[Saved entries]

Start of Block

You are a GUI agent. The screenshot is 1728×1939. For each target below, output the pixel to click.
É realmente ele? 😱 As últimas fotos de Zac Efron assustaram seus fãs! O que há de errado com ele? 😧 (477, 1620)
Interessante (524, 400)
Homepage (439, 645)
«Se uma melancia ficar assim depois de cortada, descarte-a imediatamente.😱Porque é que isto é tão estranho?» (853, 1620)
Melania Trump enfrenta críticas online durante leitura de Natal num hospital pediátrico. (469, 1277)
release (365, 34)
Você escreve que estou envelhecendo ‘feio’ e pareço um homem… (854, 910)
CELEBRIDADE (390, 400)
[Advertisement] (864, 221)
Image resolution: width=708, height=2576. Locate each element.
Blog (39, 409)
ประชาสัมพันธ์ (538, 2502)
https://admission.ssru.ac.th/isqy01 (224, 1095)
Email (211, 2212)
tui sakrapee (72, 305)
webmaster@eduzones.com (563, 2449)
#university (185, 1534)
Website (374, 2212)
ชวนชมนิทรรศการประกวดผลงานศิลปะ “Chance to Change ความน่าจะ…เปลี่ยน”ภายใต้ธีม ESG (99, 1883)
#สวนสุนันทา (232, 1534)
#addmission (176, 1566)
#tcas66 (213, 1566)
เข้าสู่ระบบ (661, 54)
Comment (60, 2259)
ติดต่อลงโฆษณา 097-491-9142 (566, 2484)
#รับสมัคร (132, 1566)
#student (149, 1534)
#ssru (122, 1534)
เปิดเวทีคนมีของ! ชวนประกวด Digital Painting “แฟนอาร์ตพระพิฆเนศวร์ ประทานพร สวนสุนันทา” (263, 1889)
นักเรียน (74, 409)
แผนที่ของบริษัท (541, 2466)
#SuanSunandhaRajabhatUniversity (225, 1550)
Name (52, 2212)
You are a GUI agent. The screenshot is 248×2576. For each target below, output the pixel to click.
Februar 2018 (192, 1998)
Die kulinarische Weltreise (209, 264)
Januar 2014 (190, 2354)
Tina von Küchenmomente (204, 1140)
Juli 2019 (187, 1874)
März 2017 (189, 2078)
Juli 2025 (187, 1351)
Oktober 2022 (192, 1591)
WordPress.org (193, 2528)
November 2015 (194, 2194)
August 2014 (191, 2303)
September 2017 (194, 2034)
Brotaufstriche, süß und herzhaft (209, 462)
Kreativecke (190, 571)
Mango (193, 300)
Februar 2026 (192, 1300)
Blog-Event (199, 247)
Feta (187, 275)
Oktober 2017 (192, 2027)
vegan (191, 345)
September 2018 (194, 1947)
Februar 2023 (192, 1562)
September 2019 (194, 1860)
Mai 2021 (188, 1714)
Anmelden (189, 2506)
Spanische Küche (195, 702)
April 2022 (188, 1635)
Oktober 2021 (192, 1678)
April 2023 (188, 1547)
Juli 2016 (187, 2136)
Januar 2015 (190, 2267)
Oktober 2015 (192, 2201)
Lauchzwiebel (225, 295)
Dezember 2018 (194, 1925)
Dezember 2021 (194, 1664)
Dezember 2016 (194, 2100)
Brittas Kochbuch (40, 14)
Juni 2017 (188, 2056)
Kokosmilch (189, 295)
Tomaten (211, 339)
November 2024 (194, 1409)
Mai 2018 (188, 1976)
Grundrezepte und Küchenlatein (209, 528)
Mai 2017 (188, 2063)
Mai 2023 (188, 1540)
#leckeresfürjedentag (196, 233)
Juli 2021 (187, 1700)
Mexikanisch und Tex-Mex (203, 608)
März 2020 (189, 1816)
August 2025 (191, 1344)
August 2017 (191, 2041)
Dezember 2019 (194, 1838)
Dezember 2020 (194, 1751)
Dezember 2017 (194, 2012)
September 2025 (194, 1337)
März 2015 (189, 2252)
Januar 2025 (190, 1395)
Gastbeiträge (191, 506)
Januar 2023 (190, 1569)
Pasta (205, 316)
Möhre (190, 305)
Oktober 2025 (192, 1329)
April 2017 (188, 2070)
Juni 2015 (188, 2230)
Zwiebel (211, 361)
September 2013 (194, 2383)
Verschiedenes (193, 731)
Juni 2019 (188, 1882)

End of Block

What you will do:
Your answer must be a copy of every line in the data above that holds the string "สวนส".

Finished task:
#สวนสุนันทา (232, 1534)
เปิดเวทีคนมีของ! ชวนประกวด Digital Painting “แฟนอาร์ตพระพิฆเนศวร์ ประทานพร สวนสุนันทา” (263, 1889)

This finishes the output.